Try it :: Only the lines containing "agent" belong in the answer; find them in the material below.

The records ::
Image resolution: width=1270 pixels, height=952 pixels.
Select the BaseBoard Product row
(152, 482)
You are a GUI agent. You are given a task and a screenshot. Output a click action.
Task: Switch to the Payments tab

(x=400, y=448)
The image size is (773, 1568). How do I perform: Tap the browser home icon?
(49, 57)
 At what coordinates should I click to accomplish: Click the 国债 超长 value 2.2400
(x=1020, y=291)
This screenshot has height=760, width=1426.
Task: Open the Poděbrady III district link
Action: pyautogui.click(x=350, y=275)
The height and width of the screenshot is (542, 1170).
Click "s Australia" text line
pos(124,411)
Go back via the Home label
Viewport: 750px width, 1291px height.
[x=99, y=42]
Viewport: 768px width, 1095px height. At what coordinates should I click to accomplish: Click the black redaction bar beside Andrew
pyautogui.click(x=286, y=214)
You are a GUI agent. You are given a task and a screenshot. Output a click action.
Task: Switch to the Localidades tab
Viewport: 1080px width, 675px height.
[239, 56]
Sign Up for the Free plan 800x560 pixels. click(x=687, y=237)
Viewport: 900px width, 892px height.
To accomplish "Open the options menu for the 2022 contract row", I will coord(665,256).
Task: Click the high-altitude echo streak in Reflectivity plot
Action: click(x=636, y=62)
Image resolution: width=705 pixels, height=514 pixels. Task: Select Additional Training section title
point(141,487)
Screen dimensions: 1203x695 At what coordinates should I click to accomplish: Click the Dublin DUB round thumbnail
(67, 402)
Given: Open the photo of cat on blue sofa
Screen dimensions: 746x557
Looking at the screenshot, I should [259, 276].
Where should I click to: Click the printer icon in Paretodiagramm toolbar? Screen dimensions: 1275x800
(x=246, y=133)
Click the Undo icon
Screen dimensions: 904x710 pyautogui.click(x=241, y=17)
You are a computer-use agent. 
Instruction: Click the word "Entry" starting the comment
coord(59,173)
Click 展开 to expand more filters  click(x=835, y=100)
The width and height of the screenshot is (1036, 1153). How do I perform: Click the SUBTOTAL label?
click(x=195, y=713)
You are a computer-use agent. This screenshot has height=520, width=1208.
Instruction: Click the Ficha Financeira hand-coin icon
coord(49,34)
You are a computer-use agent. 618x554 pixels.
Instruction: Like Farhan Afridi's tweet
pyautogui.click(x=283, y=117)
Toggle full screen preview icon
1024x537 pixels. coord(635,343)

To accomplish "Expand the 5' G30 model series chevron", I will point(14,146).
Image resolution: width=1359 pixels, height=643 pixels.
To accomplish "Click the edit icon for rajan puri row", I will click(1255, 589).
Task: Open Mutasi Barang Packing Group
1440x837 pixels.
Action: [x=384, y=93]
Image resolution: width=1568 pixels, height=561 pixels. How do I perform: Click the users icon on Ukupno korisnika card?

Problem solution ::
You are a GUI agent. You are given a task and a screenshot. Output a click action.
You are a GUI agent. You are given a task and a screenshot. Output a click action.
You are a computer-use agent. 
You are a computer-use agent. This screenshot has height=520, width=1208.
You are a computer-use agent. 618x554 pixels.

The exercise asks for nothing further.